International career
- Years: Team / Apps / (Points)
- 2022: United States
- 2023: South Africa / 2 / (0)
- Correct as of 22 June 2025

= Samantha Els =

South African rugby union player

Samantha Leigh Els (born 26 May 1999) is a South African rugby union player. In 2023, she made her debut for the South Africa women's national rugby union team. She is the daughter of South African golfer Ernie Els.

==Early life==
From Herolds Bay in the southern Cape, Els graduated in Human Biology from Stanford University. In 2013, she acted as her father Ernie Els' caddy at the Masters Tournament Par 3 Contest at Augusta National Golf Club. She also accompanied him as he captained the International Team in the 2019 Presidents Cup at Royal Melbourne Golf Club in Australia.

==Career==
Although her father was not keen on her playing rugby initially, Els plays as a lock forward.
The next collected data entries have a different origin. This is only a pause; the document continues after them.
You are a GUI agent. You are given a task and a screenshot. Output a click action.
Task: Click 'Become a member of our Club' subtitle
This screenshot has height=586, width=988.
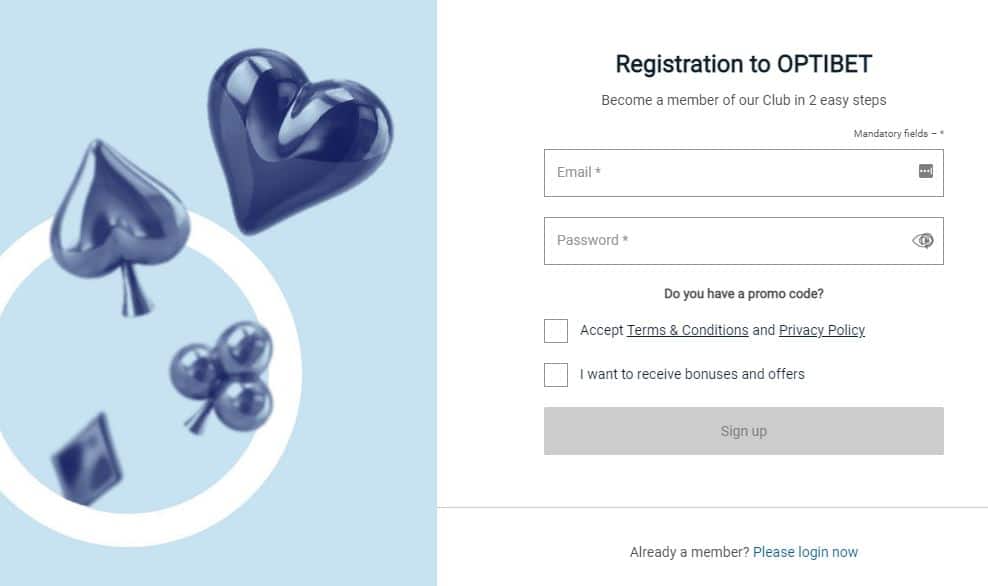743,100
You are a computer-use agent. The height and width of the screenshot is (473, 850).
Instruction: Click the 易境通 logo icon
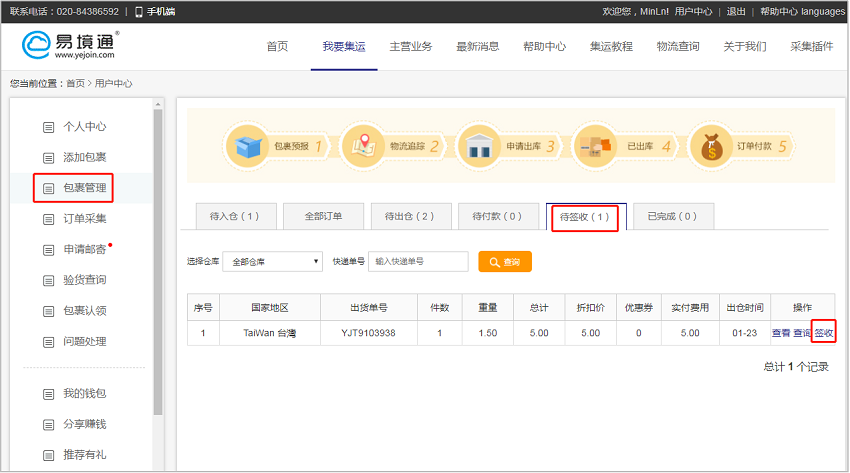[x=37, y=46]
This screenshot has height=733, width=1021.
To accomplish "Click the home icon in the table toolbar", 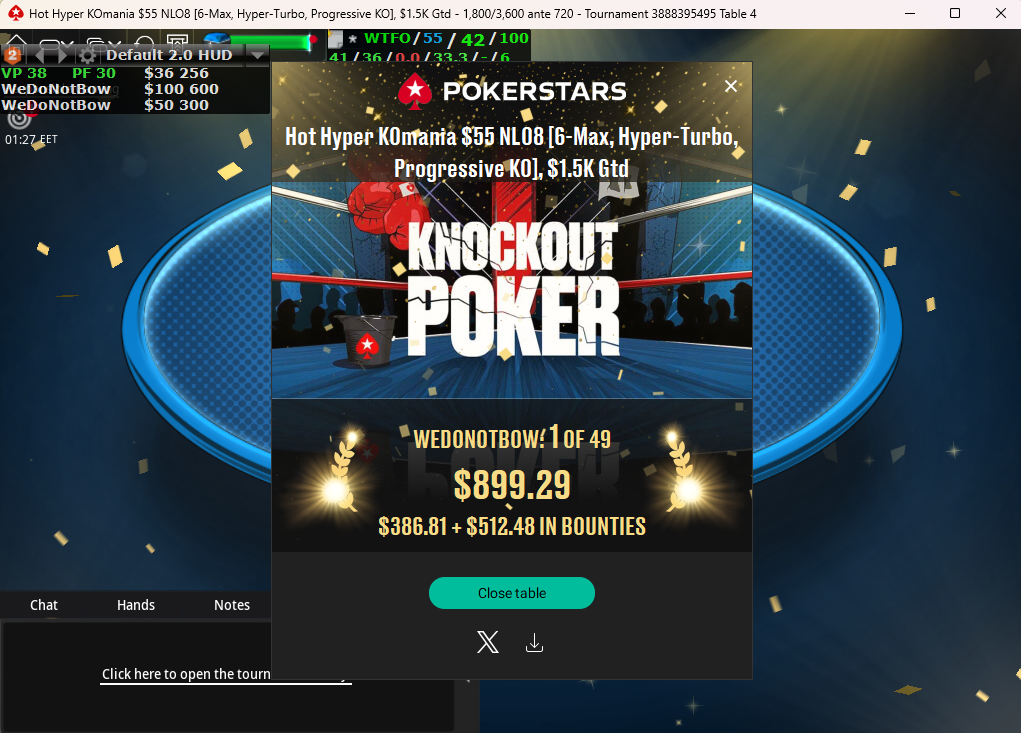I will coord(17,39).

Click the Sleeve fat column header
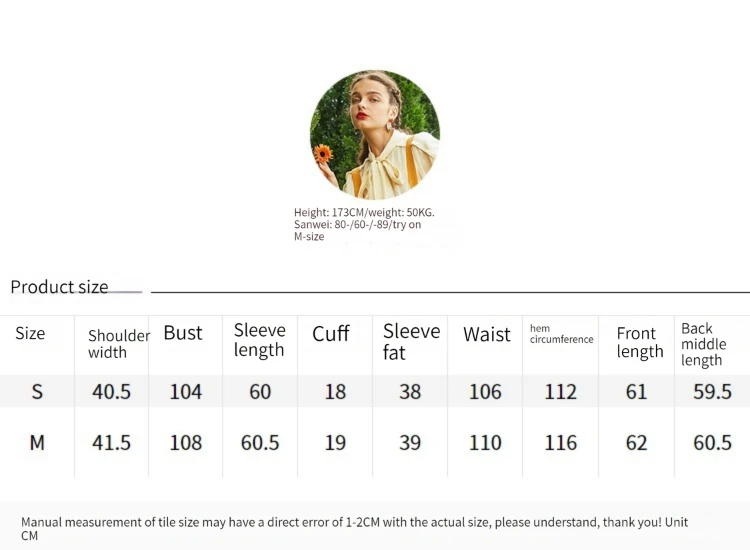(x=411, y=341)
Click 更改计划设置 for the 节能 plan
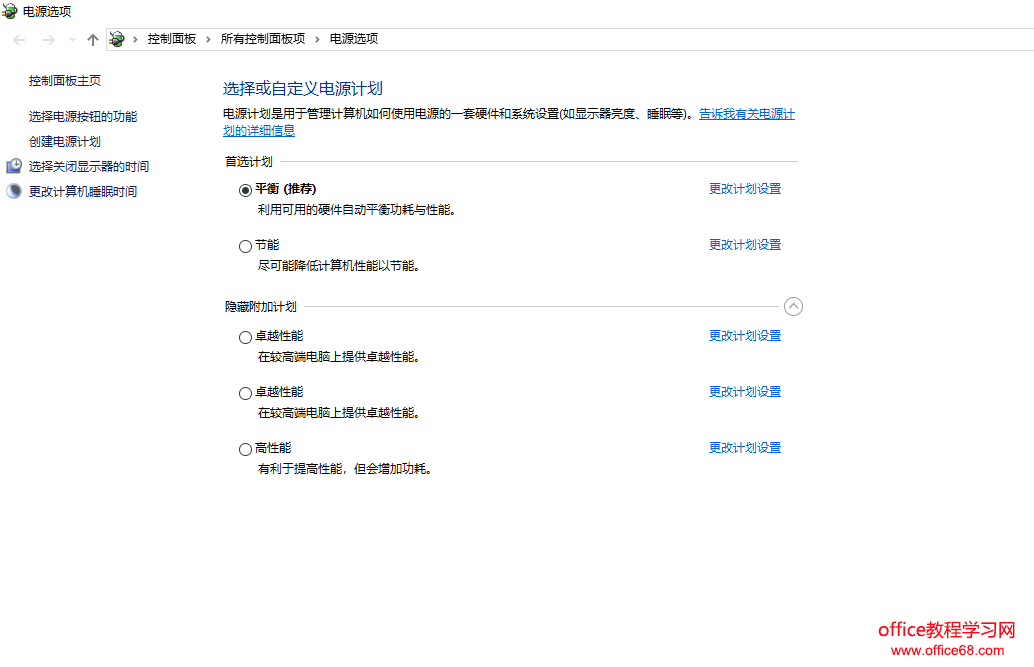The image size is (1034, 667). pos(745,244)
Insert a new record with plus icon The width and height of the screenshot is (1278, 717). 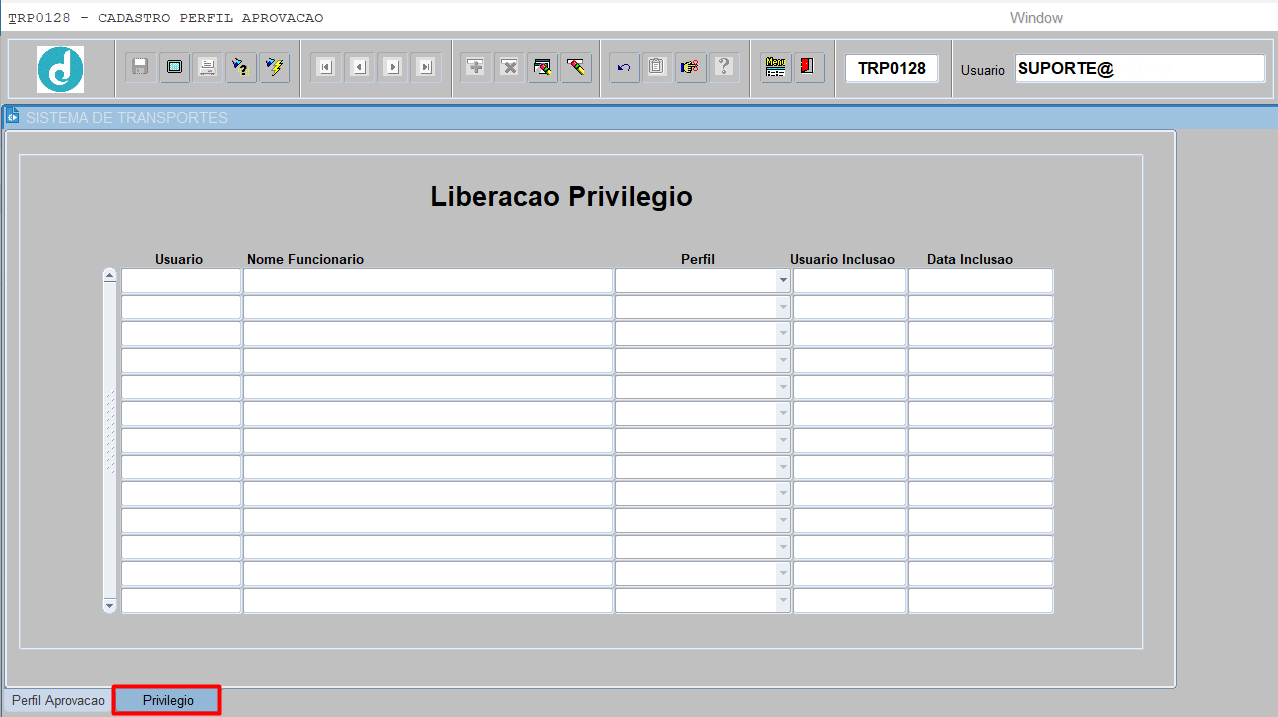(475, 67)
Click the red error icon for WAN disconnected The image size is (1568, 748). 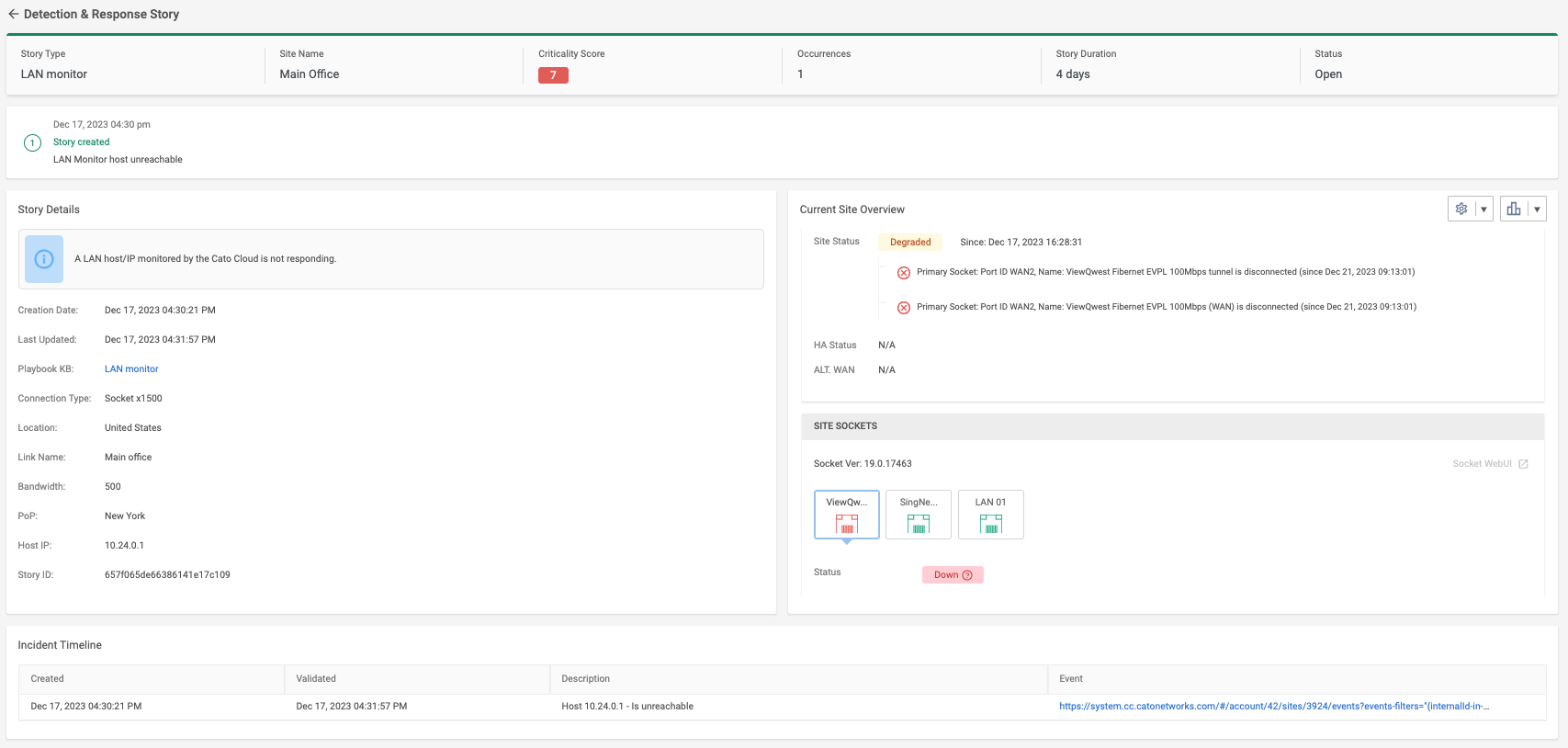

She plays club rugby for New York Rugby Club. In 2022, she played international rugby for the USA in 2022. In August 2023, she was invited to a training camp for the South Africa women's national rugby union team for the first time. The following month, 19 September 2023, she made her debut for South Africa.

==Personal life==
Els is one of two children to parents Ernie and wife Liezl. Her brother, Ben was diagnosed with autism as a child. Subsequently, the family set up the Els for Autism Foundation. For her autism advocacy, she was awarded the Autism Science Foundation's (ASF) Caryn Schwartzman Spirit Award in 2022.